• Action item:
Could you output only the lines from the one containing "1512x794 pixels." through the last line of the data, both included?

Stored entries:
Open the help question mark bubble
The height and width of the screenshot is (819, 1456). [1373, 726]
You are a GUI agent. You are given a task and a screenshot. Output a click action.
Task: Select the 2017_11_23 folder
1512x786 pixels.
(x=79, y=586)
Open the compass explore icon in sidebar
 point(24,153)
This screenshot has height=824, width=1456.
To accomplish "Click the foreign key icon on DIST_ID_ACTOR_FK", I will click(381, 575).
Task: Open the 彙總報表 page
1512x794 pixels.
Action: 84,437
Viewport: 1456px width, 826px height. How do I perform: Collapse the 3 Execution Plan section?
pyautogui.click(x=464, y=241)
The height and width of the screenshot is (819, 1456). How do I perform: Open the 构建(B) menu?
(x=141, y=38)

• Answer section:
1512x794 pixels.
Action: 84,437
Viewport: 1456px width, 826px height. How do I perform: Collapse the 3 Execution Plan section?
pyautogui.click(x=464, y=241)
The height and width of the screenshot is (819, 1456). How do I perform: Open the 构建(B) menu?
(x=141, y=38)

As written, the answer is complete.